Мучительно морща лоб, Мотовилов перечитал докладную, поставил дату, расписался и подумал, что, может быть, не худо было бы переписать начисто, но вдруг почувствовал такую апатию и усталость, что ему совсем безразлично стало, как написано: чисто ли, грязно, с ошибками или без… Его угнетала и терзала только одна мысль, что он делает что-то нехорошее, не так, как нужно бы, и что во всем этом есть нечто недостойное его, начальника цеха. Он снова перечитал написанное, опять поморщился, будто у него заныл больной зуб, потом поспешно запихал сложенный кое-как лист в карман пиджака, встал и вышел из конторки, нахмуренный и вконец расстроенный.

Низко нагнув голову, Мотовилов, как на казнь, шел в заводоуправление. Упругий ветер лохматил волосы, пробивал пиджак и сек лицо песчинками, но Мотовилов, казалось, был слеп и глух ко всему. Все та же мысль, что он делает нехорошо, не так, не давала ему ни на минуту покоя. «Может быть, иначе как-то надо было бы сформулировать… Но как? — думал он, терзаемый сомнениями. — И к чему подчеркивать: «имеет удостоверение…» и потом это: «не докончив сварку, ушел», «не имел права браться за сварку, но подчинился указанию…» Нет, не то, не то! А что же «то»? Порвать докладную? Хорошо. Порву, приду к директору, скажу… Что скажешь? Моя вина, дескать, заставил, торопил, нажимал… Использовал удостоверение Притыкина не по закону… Бог мой, вот тупик, и как тут повернешь, как?»

Кто-то проскочил мимо, сказал «здравствуйте», но Мотовилов не поднял головы, а только услышал и уже потом понял, что с ним поздоровался кто-то знакомый. Мотовилов оглянулся и увидел женщину в рабочей спецовке. Она шла, отворачивая лицо от ветра. Мотовилов так и не узнал ее.

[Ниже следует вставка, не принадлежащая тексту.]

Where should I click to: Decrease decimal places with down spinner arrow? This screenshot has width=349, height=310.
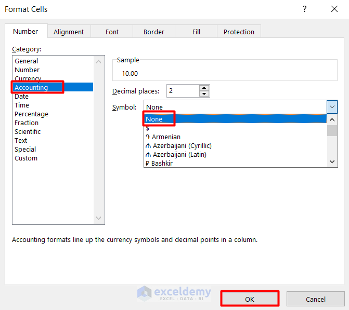coord(204,94)
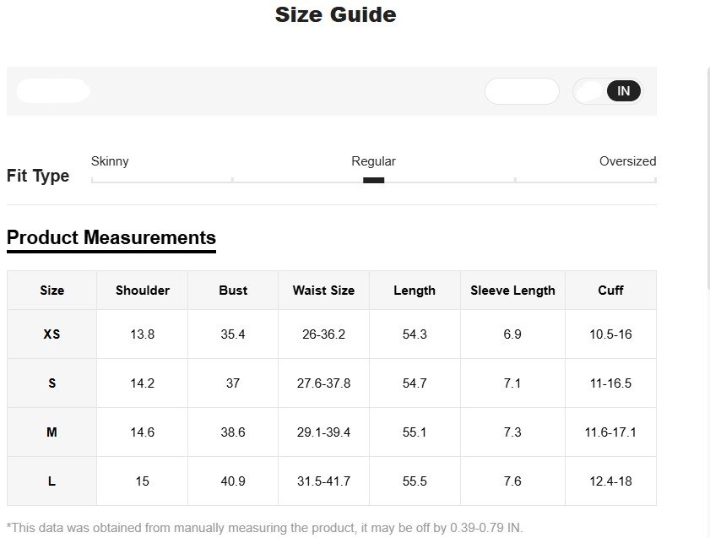Click the Sleeve Length column header

point(512,290)
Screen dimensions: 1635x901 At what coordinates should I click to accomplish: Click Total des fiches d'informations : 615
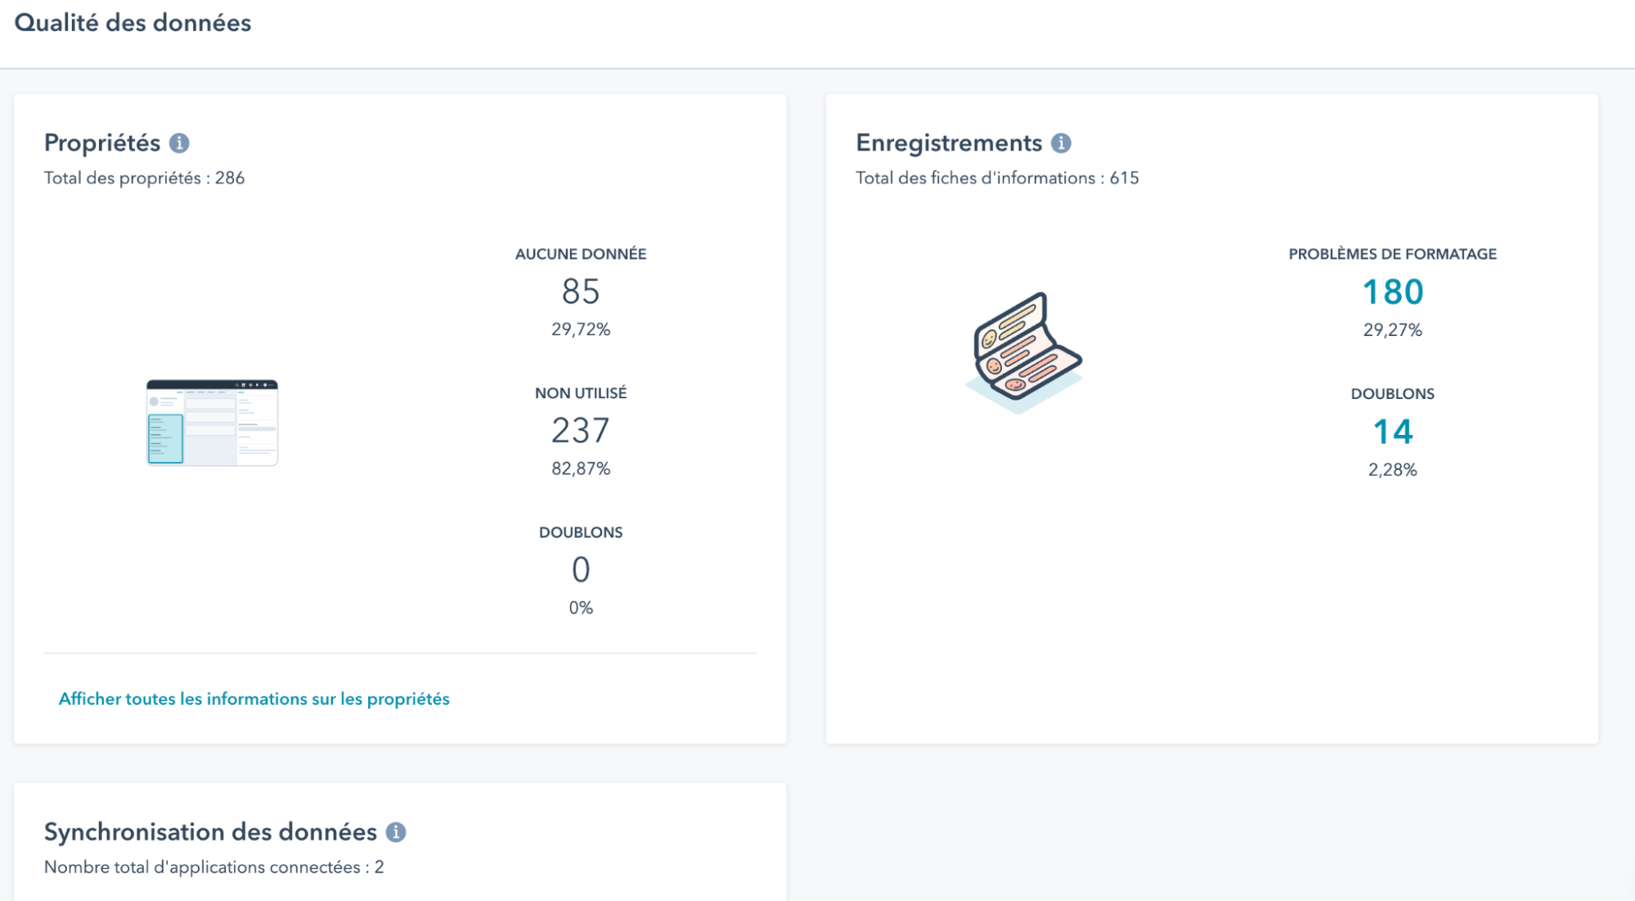(997, 178)
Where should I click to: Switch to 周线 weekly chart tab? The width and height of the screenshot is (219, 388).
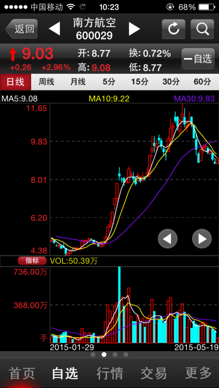[x=46, y=82]
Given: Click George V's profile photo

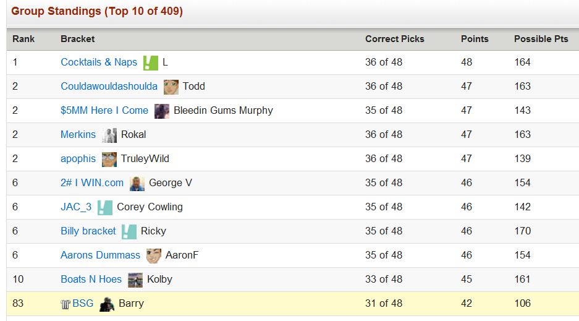Looking at the screenshot, I should (137, 184).
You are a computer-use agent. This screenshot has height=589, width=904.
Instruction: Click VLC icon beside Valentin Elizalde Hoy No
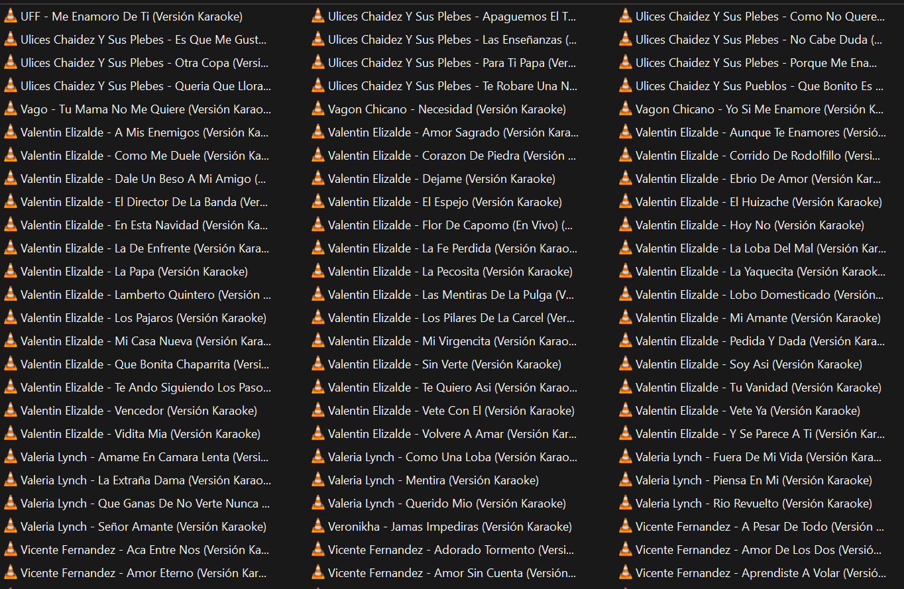[626, 225]
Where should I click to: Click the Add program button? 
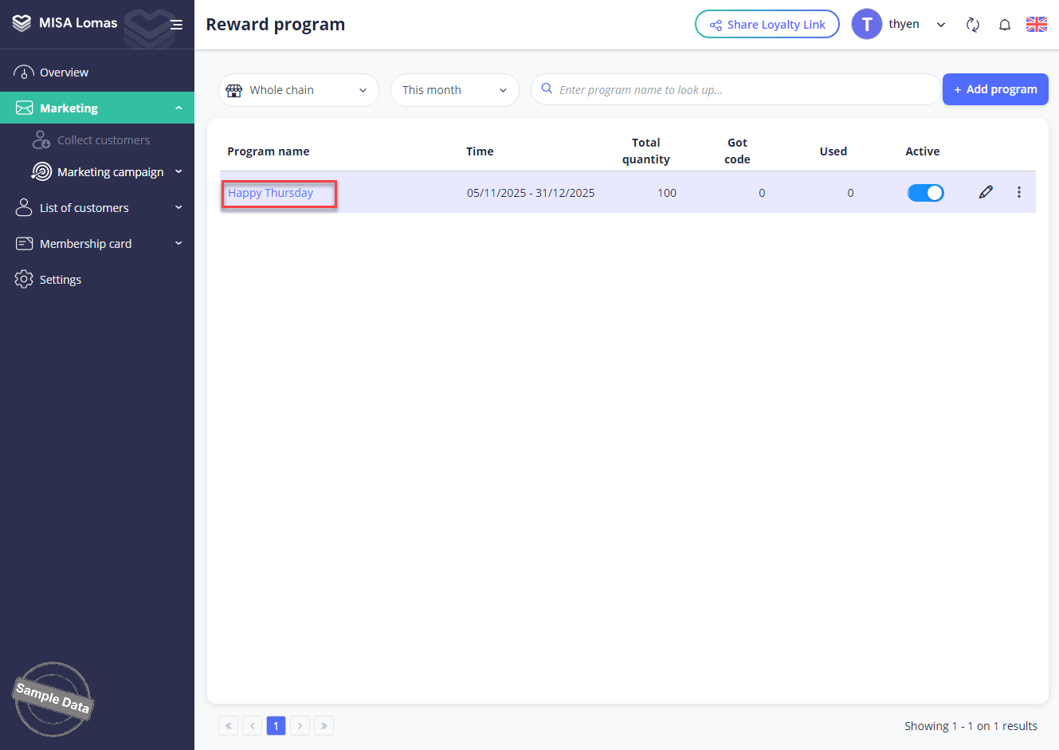click(994, 89)
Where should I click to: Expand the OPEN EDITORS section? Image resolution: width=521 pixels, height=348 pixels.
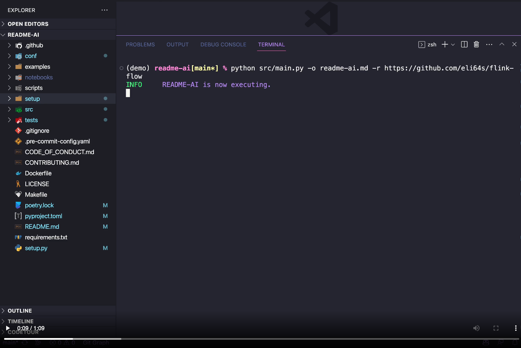28,24
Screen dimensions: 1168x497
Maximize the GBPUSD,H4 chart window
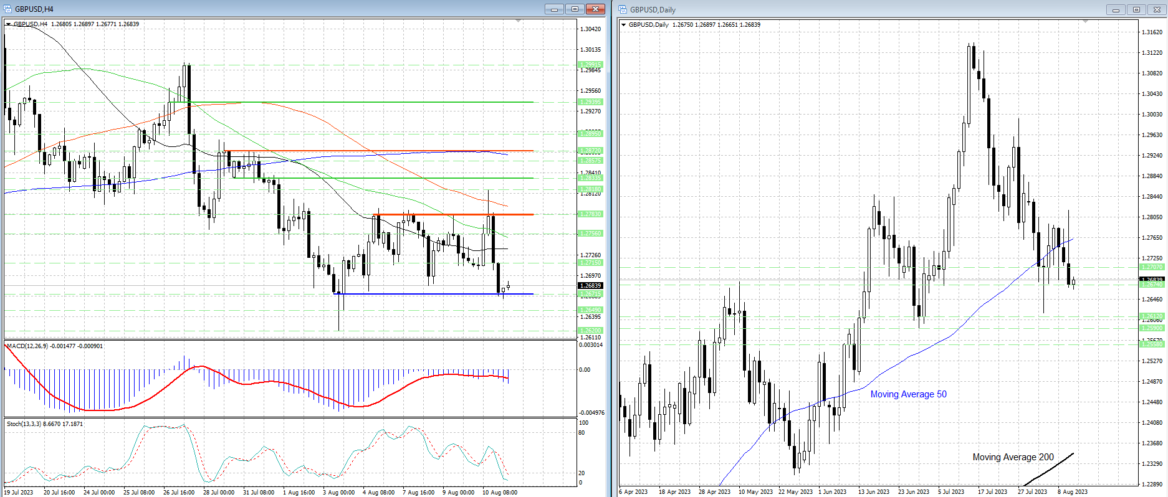click(x=575, y=9)
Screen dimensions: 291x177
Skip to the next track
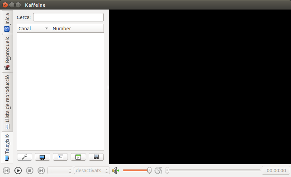tap(41, 171)
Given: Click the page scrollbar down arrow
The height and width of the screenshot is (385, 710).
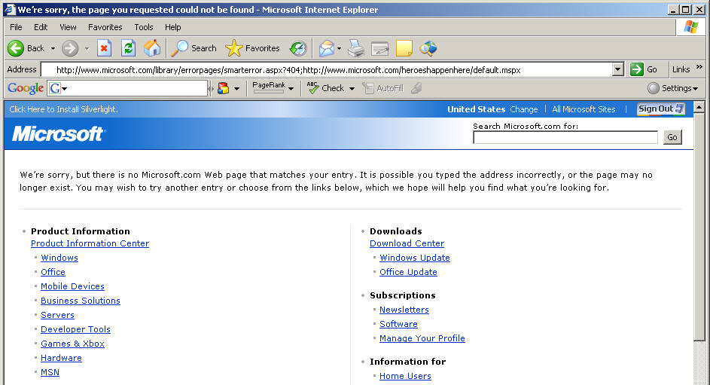Looking at the screenshot, I should pos(702,380).
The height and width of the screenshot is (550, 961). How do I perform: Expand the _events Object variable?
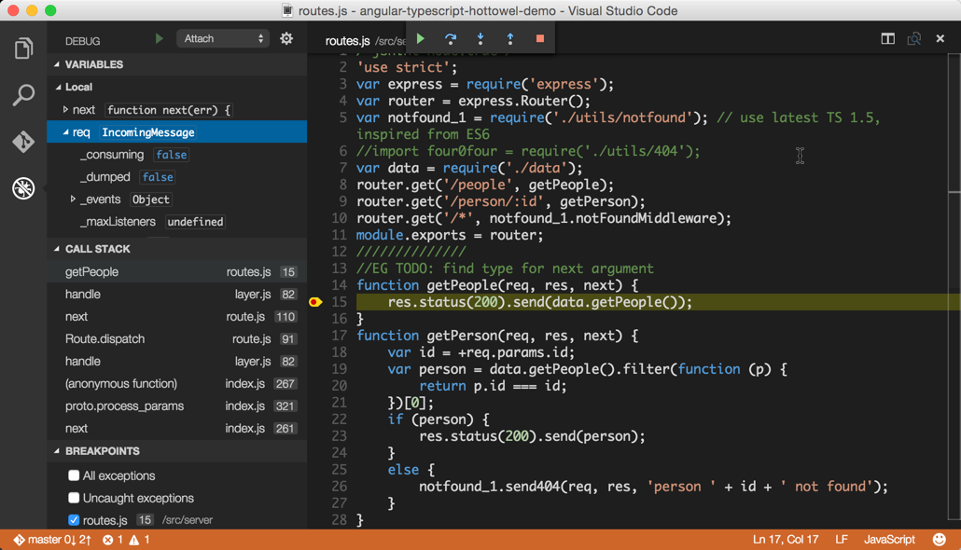pos(72,199)
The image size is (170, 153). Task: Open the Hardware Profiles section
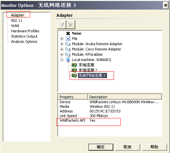point(25,31)
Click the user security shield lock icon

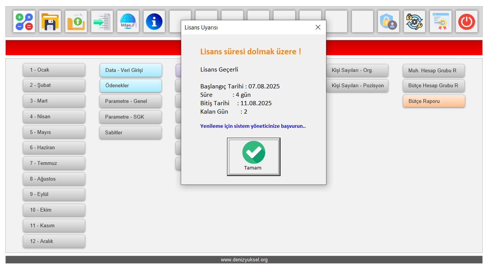(389, 21)
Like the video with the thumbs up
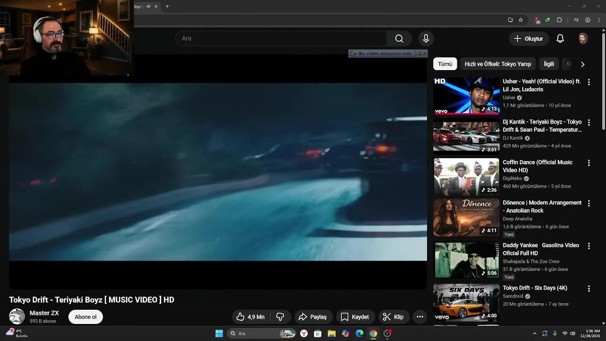The image size is (606, 341). (241, 316)
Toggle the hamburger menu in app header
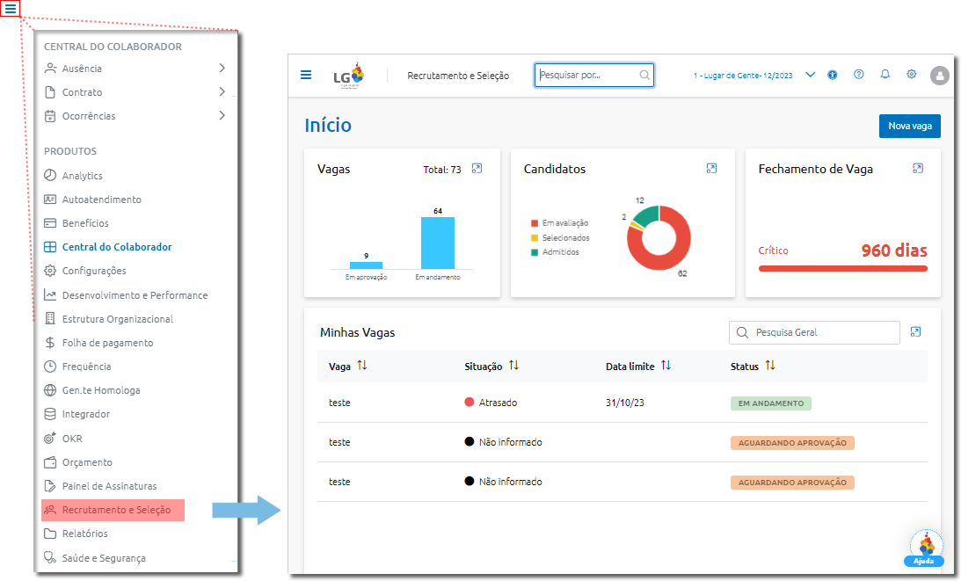 pyautogui.click(x=306, y=75)
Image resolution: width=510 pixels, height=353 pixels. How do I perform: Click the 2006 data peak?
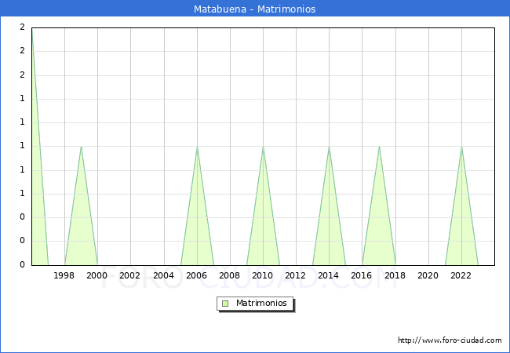pos(197,147)
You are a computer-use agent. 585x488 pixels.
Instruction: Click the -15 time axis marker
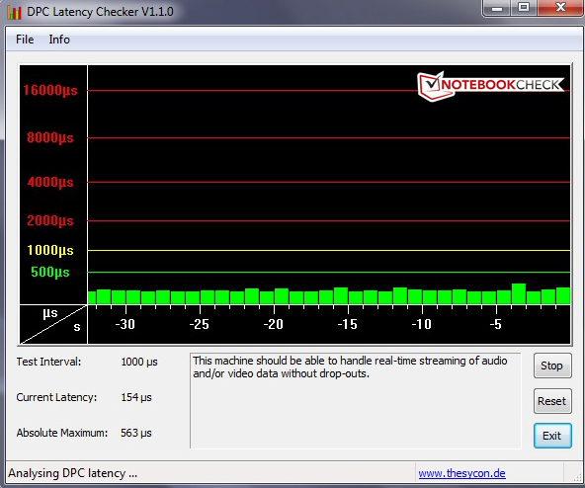tap(348, 324)
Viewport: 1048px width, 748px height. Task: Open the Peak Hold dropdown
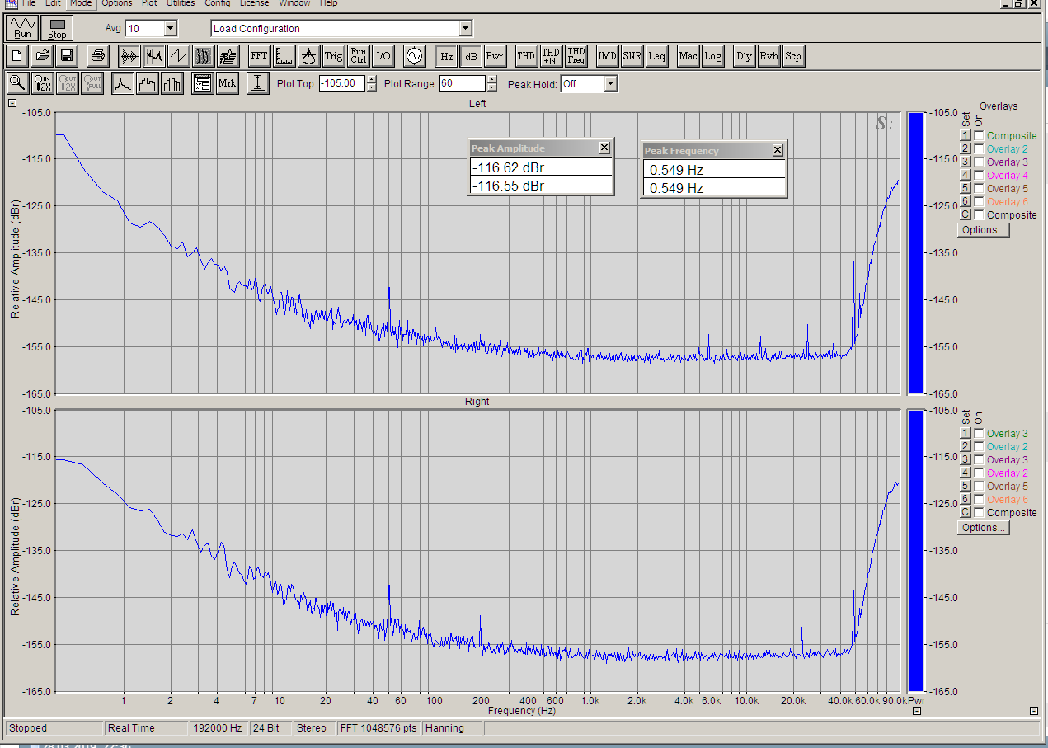tap(610, 84)
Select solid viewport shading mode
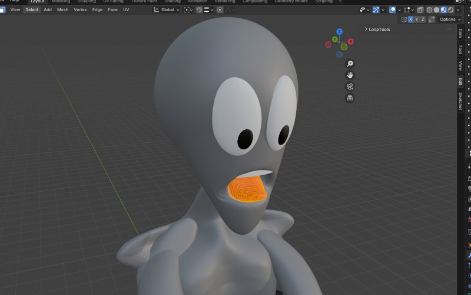Image resolution: width=471 pixels, height=295 pixels. pos(436,10)
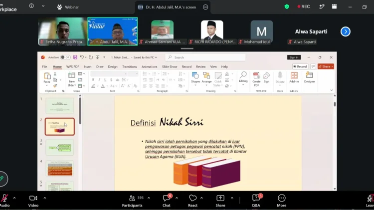Screen dimensions: 374x210
Task: Open Zoom Q&A panel
Action: tap(256, 201)
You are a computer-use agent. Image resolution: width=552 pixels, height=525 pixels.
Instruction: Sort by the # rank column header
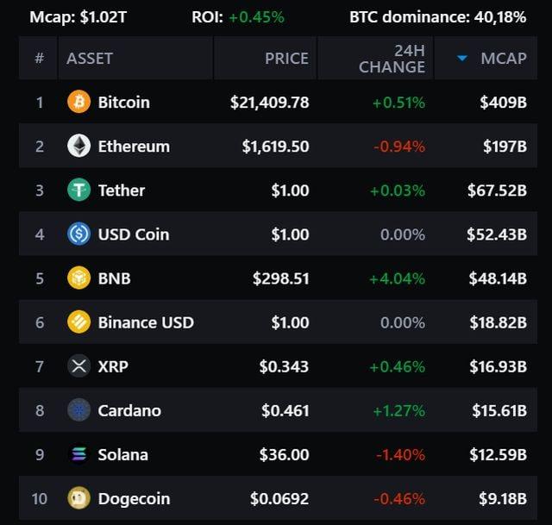40,58
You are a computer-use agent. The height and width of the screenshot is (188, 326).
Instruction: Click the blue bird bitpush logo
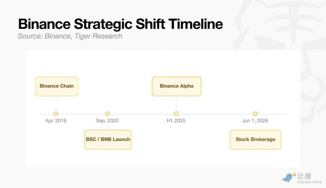(x=287, y=178)
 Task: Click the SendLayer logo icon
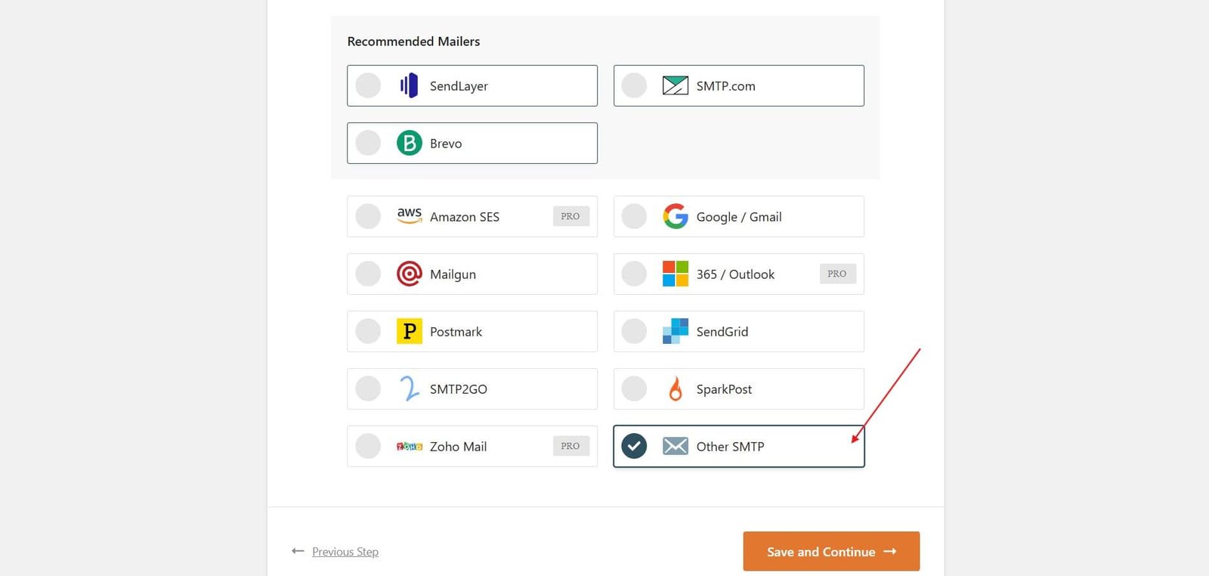pyautogui.click(x=409, y=85)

У двухэтажного здания заводского управления Мотовилов по привычке взглянул на большие круглые часы, висевшие над входом, и вдруг вспомнил, что сегодня он забыл съездить домой на обед. Впервые забыл. За полгода — первый раз. А сейчас уже три часа, поздно. Да и директор ждет. И Мотовилов почувствовал себя совсем скверно, как будто в его жизни никогда не было ничего хорошего, а всегда было нечто дурное, всегда — одни беды и неудачи.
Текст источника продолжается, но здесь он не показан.